**INSTRUCTIONS FOR THE TASK**. Each entry should appear in the answer exactly as written.

**GIVEN RECORDS**.
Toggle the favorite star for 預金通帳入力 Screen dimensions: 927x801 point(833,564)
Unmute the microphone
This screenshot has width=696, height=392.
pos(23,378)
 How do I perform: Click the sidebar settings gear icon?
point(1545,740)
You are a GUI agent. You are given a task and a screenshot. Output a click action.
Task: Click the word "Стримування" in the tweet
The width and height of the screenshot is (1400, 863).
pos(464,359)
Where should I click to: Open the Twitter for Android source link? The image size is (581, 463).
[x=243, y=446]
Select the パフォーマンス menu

**RESPONSE AREA**.
Toggle the favorite star for 預金通帳入力 Screen dimensions: 927x801 point(833,564)
Unmute the microphone
This screenshot has width=696, height=392.
pos(23,378)
 How do I perform: Click the sidebar settings gear icon?
point(1545,740)
You are a GUI agent. You are given a task and a screenshot. Output a click action.
Task: Click the word "Стримування" in the tweet
The width and height of the screenshot is (1400, 863).
pos(464,359)
Where should I click to: Open the Twitter for Android source link? The image size is (581, 463).
[x=243, y=446]
Select the パフォーマンス menu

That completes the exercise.